Which lines in the records below contain the string "pixels", with case counting? Pick out each such line and copy it whole.

**Material for this task**
══════

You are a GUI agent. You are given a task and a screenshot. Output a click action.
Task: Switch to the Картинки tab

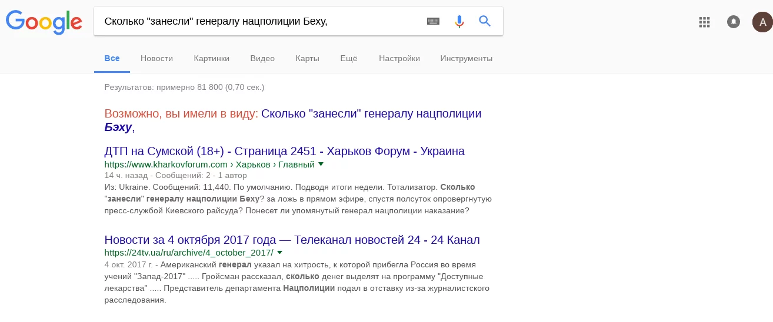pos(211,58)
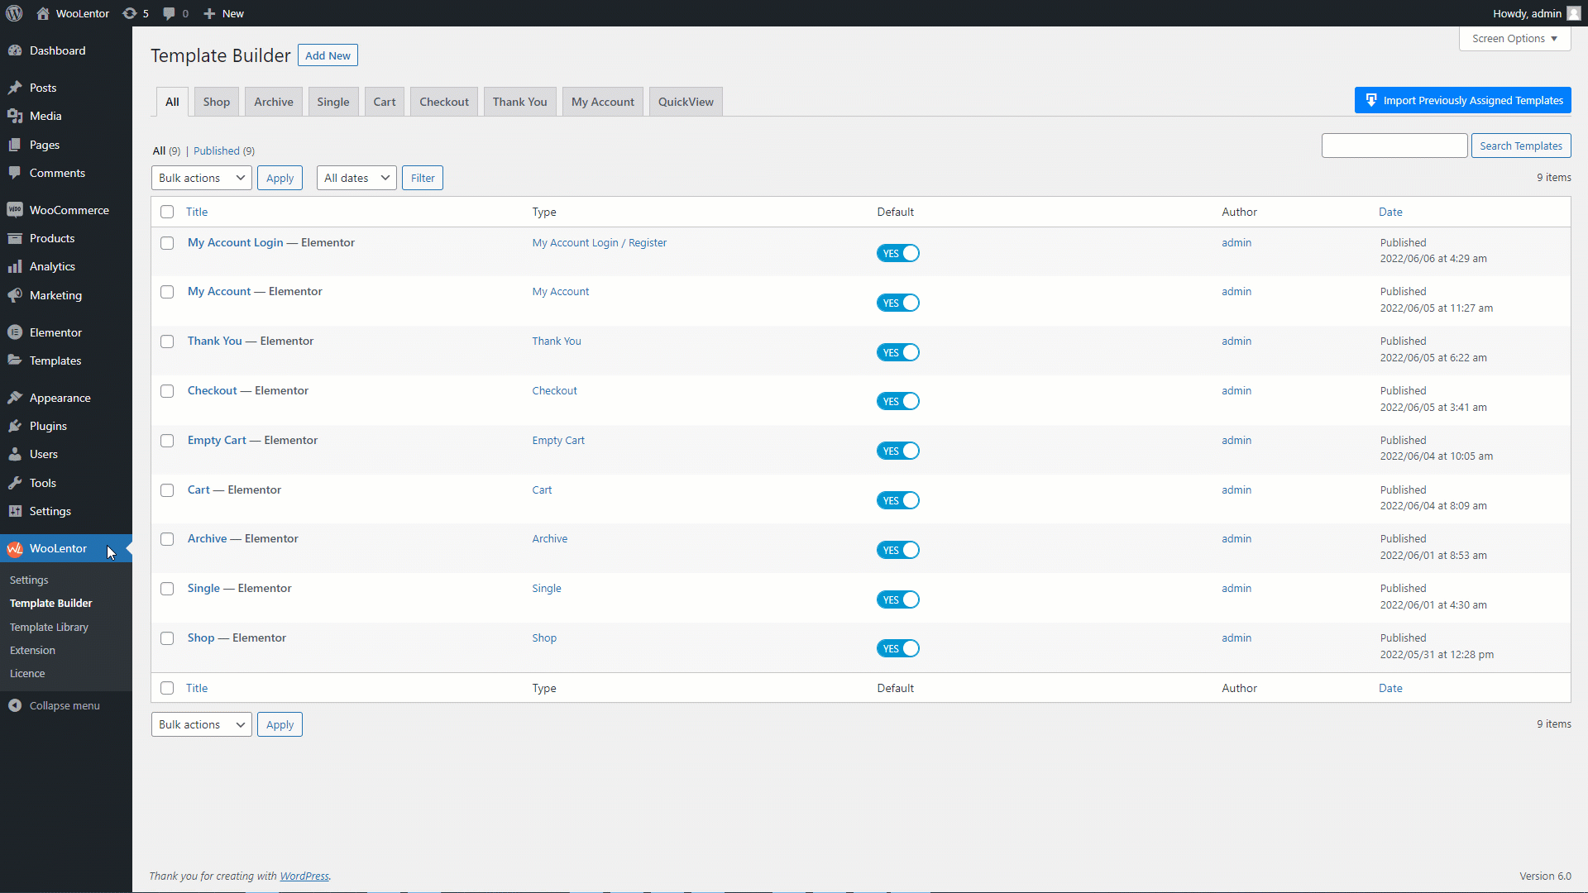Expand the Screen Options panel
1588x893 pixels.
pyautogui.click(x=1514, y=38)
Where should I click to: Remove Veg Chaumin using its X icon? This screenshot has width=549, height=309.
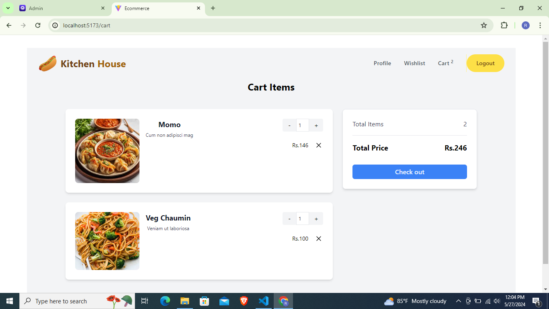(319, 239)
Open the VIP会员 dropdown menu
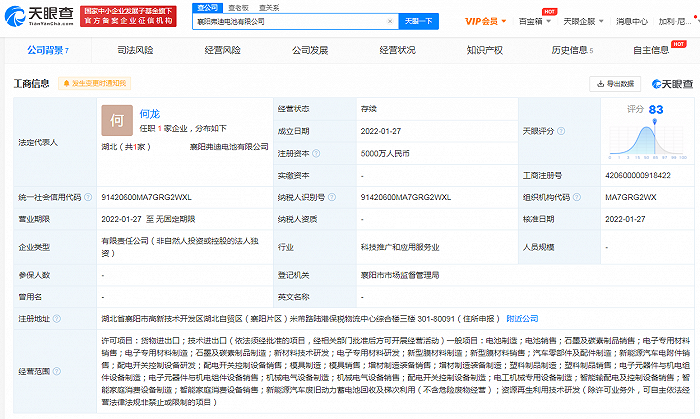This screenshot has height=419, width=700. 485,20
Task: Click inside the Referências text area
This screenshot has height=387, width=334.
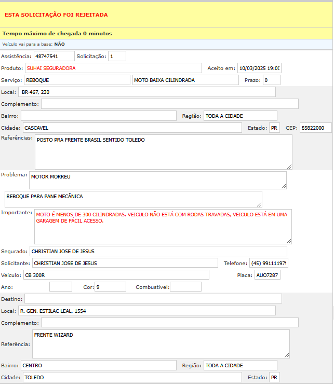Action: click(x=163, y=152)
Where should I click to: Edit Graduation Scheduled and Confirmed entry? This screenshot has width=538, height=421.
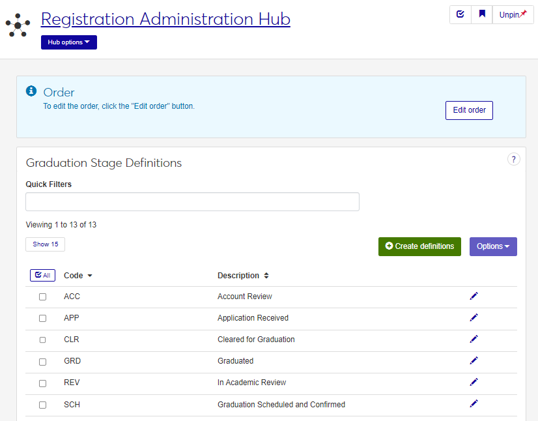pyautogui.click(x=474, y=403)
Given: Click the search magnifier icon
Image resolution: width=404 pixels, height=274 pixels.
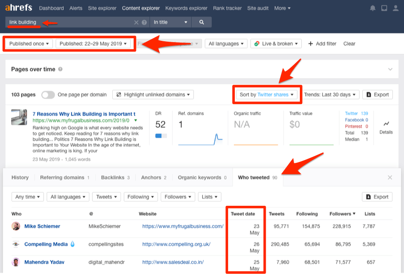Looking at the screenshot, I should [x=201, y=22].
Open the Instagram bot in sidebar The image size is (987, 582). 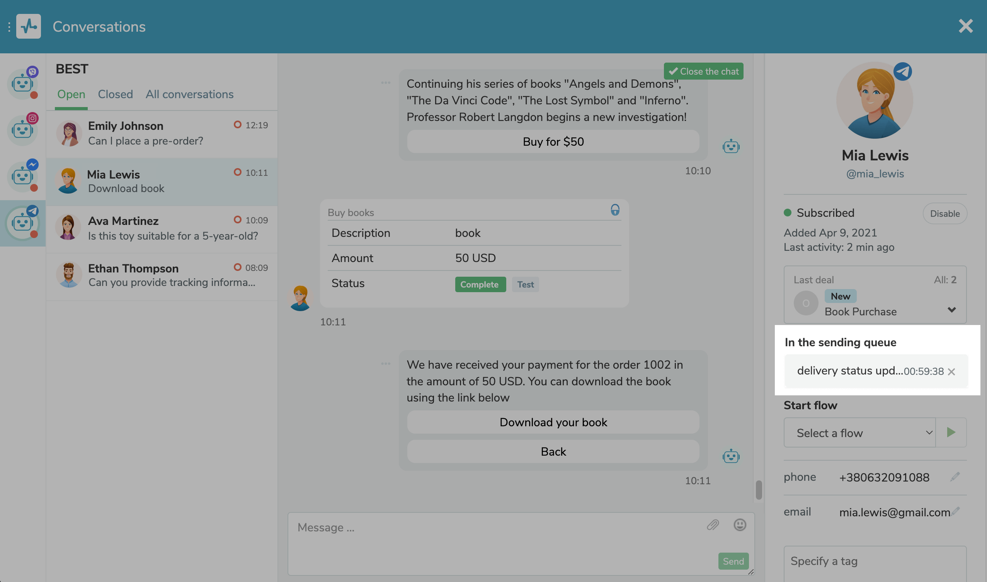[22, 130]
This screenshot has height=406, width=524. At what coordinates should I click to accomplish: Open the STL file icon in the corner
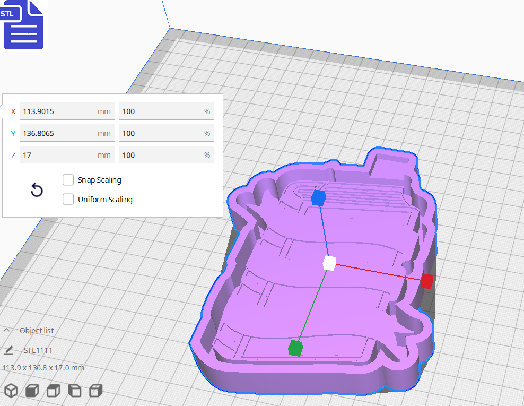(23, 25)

══════

**Exercise output**
1588x893 pixels.
Image resolution: width=404 pixels, height=274 pixels.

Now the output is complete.